◆ **Prompt**: Tally the lines below that contain the word "computer", and give only that number.

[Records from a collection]
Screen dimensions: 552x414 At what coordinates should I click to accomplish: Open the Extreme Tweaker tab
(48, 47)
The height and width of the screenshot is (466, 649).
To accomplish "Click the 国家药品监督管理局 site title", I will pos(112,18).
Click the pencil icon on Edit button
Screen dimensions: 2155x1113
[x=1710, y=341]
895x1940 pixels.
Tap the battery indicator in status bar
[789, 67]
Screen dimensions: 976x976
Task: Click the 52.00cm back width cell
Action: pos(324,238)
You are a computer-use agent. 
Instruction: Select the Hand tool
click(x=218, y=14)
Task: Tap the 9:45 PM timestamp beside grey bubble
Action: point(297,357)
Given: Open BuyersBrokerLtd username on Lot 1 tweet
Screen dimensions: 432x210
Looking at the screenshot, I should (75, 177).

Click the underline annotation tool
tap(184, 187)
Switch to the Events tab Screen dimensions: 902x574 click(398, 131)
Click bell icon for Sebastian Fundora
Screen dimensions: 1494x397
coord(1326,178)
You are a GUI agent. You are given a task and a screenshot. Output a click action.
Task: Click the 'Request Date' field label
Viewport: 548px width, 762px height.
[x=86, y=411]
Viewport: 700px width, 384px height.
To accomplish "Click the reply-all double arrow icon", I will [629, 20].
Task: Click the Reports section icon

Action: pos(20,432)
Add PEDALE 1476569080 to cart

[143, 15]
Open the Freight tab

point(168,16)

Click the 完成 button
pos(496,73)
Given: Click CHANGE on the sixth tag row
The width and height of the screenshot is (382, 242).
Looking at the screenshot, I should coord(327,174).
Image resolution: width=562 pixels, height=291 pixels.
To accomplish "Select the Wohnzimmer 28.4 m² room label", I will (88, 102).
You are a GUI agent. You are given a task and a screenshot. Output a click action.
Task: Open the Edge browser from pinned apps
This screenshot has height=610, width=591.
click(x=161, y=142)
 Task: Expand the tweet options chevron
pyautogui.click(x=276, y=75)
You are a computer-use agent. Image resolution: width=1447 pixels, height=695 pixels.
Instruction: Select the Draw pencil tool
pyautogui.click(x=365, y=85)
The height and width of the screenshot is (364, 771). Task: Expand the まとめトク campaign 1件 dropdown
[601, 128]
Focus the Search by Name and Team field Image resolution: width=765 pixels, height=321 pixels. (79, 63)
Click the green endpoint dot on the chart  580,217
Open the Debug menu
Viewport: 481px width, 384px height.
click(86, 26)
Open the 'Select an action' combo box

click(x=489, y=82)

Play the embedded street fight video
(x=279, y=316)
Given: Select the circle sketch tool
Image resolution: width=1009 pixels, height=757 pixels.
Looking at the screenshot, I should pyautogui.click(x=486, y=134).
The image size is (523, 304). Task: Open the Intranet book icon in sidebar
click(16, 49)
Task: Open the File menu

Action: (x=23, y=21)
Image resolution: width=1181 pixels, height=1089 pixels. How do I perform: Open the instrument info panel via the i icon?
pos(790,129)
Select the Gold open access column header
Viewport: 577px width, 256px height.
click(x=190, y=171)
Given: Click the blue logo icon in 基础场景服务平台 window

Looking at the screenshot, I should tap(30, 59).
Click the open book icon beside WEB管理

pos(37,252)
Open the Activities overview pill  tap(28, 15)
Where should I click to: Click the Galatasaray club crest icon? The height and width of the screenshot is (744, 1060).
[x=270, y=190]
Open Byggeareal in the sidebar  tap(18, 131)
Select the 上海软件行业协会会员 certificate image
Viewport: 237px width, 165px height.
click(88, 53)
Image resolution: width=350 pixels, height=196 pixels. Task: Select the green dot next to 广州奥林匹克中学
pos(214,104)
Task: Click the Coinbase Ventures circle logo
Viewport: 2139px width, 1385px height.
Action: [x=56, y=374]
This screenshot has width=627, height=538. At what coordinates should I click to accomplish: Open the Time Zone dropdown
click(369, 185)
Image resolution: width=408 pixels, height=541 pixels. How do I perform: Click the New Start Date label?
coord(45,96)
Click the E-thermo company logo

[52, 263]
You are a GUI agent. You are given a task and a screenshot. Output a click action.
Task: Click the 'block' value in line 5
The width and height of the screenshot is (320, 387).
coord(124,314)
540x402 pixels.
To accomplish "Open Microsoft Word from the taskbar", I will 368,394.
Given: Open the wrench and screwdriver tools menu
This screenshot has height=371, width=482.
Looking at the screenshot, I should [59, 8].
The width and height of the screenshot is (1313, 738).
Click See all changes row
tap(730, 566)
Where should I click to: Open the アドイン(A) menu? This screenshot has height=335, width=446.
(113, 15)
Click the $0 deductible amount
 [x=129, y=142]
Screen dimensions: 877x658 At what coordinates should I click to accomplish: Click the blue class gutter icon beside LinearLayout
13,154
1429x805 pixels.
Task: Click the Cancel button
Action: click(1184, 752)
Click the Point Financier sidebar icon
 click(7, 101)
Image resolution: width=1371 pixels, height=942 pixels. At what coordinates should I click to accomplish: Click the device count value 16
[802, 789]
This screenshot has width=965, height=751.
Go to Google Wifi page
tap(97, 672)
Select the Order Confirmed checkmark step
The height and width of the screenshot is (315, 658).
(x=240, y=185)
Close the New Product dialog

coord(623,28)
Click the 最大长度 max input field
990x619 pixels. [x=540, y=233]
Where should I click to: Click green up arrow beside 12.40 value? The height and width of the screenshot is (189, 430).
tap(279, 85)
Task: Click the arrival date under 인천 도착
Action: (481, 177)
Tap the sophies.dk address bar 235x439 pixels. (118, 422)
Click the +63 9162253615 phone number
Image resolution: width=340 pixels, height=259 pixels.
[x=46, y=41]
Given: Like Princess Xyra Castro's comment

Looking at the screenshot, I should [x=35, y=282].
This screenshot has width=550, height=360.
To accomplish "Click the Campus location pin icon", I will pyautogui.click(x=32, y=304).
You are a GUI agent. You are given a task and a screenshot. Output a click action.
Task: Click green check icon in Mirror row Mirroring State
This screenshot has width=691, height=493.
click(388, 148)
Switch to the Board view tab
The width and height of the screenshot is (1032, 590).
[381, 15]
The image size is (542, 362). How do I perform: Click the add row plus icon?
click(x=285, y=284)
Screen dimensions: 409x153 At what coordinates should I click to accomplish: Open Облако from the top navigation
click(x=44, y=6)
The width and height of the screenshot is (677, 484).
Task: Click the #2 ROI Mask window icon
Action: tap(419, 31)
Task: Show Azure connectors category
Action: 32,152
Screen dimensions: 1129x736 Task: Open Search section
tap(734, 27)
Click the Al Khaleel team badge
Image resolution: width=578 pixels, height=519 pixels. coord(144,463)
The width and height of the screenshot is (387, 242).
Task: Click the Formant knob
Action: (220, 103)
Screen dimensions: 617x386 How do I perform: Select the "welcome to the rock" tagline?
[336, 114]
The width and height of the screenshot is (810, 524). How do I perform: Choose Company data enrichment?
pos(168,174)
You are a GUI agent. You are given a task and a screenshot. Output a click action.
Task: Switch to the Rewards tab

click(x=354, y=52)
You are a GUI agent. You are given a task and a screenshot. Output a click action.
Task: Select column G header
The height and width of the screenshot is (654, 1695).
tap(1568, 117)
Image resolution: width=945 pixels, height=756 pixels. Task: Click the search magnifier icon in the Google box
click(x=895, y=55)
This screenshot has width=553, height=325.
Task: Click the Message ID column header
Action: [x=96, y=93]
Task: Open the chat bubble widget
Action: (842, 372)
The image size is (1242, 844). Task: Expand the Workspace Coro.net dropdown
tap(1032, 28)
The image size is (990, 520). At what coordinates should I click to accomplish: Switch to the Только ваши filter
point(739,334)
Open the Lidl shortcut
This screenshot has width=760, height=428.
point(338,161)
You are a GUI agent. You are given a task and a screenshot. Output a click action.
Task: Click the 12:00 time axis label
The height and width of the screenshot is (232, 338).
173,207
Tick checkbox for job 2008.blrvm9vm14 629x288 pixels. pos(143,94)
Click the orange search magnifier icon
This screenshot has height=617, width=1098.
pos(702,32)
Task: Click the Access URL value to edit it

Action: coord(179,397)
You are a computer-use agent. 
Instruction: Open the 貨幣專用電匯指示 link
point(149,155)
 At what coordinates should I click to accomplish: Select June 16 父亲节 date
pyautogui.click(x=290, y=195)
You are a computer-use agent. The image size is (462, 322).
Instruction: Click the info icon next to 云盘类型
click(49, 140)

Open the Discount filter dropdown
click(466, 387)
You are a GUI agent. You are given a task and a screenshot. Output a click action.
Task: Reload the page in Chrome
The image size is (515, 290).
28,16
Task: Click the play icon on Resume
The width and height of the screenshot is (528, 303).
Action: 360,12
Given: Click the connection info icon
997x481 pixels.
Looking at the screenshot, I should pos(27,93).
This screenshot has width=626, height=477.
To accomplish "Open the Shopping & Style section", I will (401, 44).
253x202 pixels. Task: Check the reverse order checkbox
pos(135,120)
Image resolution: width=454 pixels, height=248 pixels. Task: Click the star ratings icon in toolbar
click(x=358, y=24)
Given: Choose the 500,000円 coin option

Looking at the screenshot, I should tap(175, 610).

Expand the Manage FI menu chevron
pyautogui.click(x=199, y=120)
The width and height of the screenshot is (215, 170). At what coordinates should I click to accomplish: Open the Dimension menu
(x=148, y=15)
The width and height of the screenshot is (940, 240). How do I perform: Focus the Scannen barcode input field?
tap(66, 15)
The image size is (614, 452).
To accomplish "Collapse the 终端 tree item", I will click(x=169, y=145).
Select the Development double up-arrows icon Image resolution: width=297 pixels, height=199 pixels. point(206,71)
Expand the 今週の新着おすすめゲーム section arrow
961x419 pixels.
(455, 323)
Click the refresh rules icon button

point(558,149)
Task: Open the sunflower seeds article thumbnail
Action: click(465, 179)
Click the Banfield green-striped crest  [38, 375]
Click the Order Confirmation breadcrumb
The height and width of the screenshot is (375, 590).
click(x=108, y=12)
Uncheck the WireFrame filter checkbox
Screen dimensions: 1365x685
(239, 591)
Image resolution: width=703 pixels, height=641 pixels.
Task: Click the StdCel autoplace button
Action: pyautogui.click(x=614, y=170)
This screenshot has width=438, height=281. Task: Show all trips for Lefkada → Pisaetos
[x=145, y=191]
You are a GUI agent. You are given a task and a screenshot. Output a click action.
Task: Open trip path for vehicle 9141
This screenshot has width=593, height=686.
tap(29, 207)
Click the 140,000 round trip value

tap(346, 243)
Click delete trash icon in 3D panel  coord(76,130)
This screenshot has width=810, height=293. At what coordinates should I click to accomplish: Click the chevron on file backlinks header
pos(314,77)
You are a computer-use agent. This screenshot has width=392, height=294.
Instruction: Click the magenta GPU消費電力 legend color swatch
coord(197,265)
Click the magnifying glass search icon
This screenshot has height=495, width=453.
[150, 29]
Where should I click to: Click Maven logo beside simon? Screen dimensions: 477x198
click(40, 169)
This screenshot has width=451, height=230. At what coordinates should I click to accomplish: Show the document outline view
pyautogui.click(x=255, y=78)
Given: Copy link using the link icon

◆ **Final answer**: 5